PROMPT: Reproduce the entries in full, with no changes.

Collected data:
================================

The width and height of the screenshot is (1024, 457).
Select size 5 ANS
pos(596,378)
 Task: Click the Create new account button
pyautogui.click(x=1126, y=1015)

================================

ANSWER:
The width and height of the screenshot is (1024, 457).
Select size 5 ANS
pos(596,378)
 Task: Click the Create new account button
pyautogui.click(x=1126, y=1015)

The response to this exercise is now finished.